Villages. The only village mentioned by explorers and geographers bears some form of the tribal name.
History. Fontaneda (1854) speaks of a Biscayan named Pedro who had been held prisoner in Ais, evidently during the sixteenth century, and spoke the Ais language fluently. Shortly after the Spaniards made their first establishments in the peninsula, a war broke out with the Ais, but peace was concluded in 1570. In 1597 Governor Mendez de Canço, who traveled along the entire east coast from the head of the Florida Keys to St. Augustine, reported that the Ais chief had more Indians under him than any other.
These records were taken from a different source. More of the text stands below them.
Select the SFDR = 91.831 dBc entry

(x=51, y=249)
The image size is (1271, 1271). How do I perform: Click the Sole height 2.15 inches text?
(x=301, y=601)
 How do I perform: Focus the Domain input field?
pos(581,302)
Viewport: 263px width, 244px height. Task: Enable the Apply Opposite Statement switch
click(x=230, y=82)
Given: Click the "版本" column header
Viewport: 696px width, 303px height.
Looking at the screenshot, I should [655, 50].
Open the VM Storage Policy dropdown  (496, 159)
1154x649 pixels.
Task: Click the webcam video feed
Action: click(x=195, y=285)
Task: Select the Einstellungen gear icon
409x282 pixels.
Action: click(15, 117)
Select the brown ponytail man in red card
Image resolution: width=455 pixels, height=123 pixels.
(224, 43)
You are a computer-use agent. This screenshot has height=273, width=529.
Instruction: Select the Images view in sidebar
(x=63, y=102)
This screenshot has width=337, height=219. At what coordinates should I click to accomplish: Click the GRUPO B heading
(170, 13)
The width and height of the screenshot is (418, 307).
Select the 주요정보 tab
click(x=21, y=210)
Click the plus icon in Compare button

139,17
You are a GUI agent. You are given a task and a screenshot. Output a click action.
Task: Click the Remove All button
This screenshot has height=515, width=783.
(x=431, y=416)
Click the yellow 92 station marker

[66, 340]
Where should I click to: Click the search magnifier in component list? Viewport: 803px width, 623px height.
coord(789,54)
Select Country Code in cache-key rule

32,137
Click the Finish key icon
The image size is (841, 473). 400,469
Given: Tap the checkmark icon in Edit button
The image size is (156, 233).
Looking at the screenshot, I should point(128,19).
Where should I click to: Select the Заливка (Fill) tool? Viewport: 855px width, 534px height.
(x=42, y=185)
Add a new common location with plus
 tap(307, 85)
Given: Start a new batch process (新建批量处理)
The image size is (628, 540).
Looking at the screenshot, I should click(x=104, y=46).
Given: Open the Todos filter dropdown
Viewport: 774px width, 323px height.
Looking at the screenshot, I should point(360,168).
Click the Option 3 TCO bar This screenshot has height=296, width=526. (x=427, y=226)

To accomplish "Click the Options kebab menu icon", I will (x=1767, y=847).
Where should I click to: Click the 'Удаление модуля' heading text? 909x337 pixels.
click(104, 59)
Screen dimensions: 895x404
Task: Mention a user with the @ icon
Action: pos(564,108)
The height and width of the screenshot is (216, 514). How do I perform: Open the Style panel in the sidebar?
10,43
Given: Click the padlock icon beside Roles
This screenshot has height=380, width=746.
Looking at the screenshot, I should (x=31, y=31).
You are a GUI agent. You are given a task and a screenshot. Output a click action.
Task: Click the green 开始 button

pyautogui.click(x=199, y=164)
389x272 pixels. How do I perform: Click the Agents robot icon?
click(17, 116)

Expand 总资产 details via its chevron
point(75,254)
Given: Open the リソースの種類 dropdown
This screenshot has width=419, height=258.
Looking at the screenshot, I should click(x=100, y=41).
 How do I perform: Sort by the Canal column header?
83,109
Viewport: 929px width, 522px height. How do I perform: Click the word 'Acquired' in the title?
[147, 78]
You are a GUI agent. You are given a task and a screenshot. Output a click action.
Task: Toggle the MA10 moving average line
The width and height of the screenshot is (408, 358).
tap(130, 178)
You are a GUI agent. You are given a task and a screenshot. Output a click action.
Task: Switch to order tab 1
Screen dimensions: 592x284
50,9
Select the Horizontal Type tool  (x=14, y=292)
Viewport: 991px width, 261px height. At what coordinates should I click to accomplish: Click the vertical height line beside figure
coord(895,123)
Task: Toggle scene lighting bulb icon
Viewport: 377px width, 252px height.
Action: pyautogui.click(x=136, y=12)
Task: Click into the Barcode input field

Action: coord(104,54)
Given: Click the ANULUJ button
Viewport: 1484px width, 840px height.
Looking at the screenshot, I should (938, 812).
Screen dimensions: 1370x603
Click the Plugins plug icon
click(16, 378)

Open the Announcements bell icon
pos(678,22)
A little later the Ais killed a Spaniard and two Indians sent to them by Canço for which summary revenge was exacted, and still later a difficulty was created by the escape of two Negro slaves and their marriage with Ais men. Relations between the Floridian government and these Indians were afterward friendly but efforts to missionize them uniformly failed. An intimate picture of their condition in 1699 is given by the Quaker Dickenson (1803), who was shipwrecked on the coast farther south and obliged, with his companions, to travel through their territory. They disappear from history after 1703, but the remnant may have been among those who, according to Romans (1775), passed over to Cuba in 1763, although he speaks of them all as Calusa.
Population. Mooney (1928) estimates the number of Indians on the southeastern coast of Florida in 1650, including this tribe, the Tekesta, Guacata, and Jeaga, to have been 1,000. As noted above, the Ais were the most important of these and undoubtedly the largest. We have no other estimates of population applying to the seventeenth century. In 1726, 88 "Costa" Indians were reported in a mission farther north and these may have been drawn from the southeast coast. In 1728, 52 "Costa" Indians were reported.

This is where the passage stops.